ALTER supports a variety of specific MSA formats provided by popular alignment tools and accepted by a variety of analysis programs. Currently, the focus is on molecular evolution, but different tools can be easily added on request. The list of programs supported include alignment, alignment filtering, sequence edition, model selection, phylogenetic, network and population genetics software (Table 1).
In addition to the functionality provided by the end user front-end, ALTER also implements a web service that allows developers to transform multiple alignment sequences directly in ALTER within their own algorithms and programs (http://sing.ei.uvigo.es/ALTER/api/). Essentially, ALTER’s API offers a unique convert function with multiple parameters plus some metadata functions giving information about the formats and options currently supported. Table 2 summarizes the API functionality.
ALTER runs on a standard Tomcat 5.5 Web application server. Currently, ALTER has been successfully tested in Internet Explorer 7, Firefox 3, Opera 9.62 and Safari 3 browsers working on Windows XP/Vista, Ubuntu Linux 8.04 version and Mac OSX 10.5 of Intel architecture.

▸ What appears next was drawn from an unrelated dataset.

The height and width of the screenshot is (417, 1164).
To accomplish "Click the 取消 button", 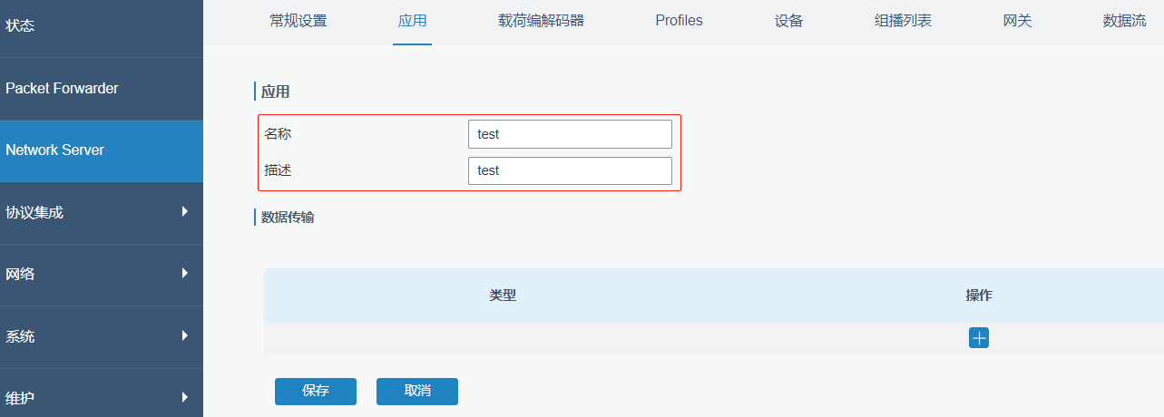I will 417,392.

ALTER is implemented as an AJAX-enabled web application programmed in the J2SE 1.5 Java language. The ZK development framework (http://www.zkoss.org) was used to construct the user interface and to give support to JavaCC for parsing input MSA. JavaCC is a parser and a lexical analyzer generator, that is, it reads a formal description of a language (grammar) and generates code to parse instances of it. It can be see as the Java counterpart of the Lex/Flex and Yacc/Bison tools. Using JavaCC it is possible to (i) isolate the specific sequence format description in independent grammar files and (ii) generate precise error messages during parsing (9).

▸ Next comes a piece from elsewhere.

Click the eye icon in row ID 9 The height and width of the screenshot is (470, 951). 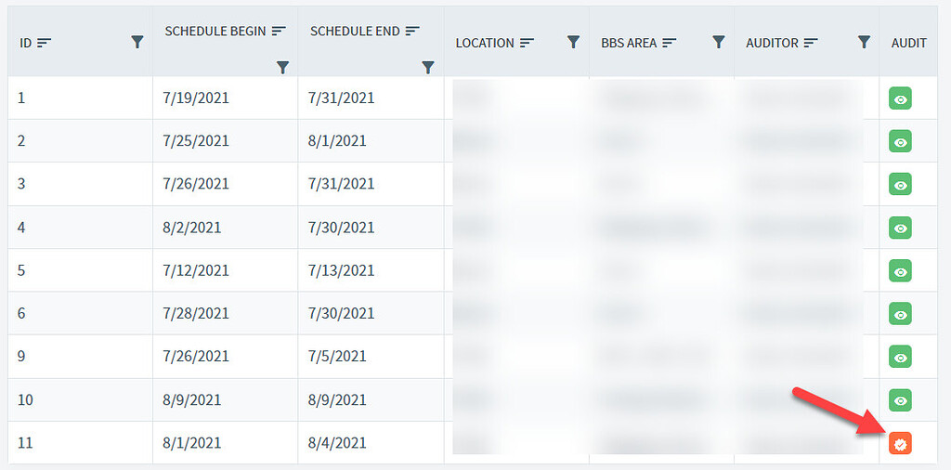click(900, 358)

ALTER also implements a REST-based programming interface. Like any RESTful web service, operations are performed via web queries with a well-defined URL structure. Currently, the server gives access to the main sequence conversion functionality as well as to a set of reflective functions intended to get updated information about the supported programs and formats. This server module was implemented following the JAX-RS 1.0 (Java API for RESTful Web Services) by using the implementation found in the Apache CXF library.
Current MSA conversion tools understandably focus on the translation among ‘canonical’ formats, but in many instances are not of much help for users, which are interested in working with particular programs that use idiosyncratic format variations. In order to alleviate this drawback, we introduce a web server called ALTER for the program-oriented—rather than format-oriented—conversion between different DNA and protein MSA formats. In addition, ALTER is able to ‘collapse’ sequences to haplotypes—unique sequences—indicating which sequence corresponds to which haplotype. Eliminating this redundancy can be very helpful, for example, to speed up phylogenetic analyses.

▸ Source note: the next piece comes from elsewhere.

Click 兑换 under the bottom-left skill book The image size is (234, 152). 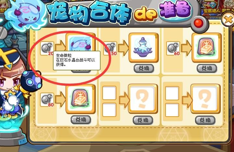pyautogui.click(x=81, y=120)
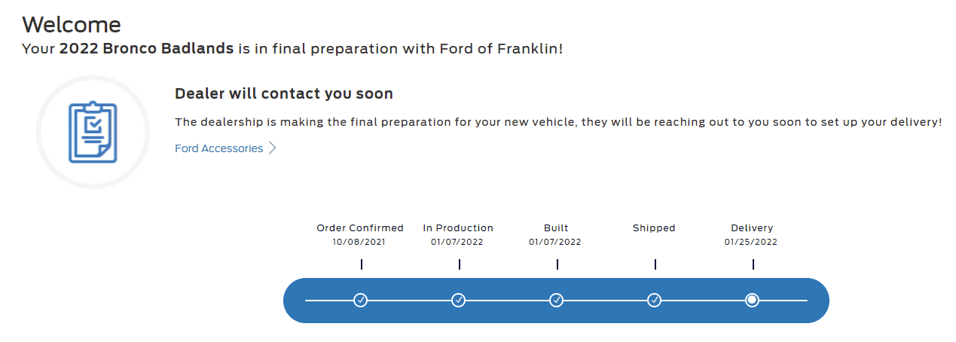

European Research Council (ERC-2007-Stg 203161-PHYGENOM to D.P.); Spanish Ministry of Science and Education (BFU2009-08611 to D.P.); Xunta de Galicia (PGIDIT07PXIB310202PR to D.P.); INBIOMED initiative, Angeles Alvariño fellowship (to D.G-P.); University of Vigo (09VIB10 to F.F-.R.). Funding for open access charge: European Research Council (ERC-2007-Stg 203161-PHYGENOM to D.P.).
Conflict of interest statement. None declared.
The authors want to thank all the beta testers, especially those from the Bioinformatics and Molecular Evolution group at the University of Vigo.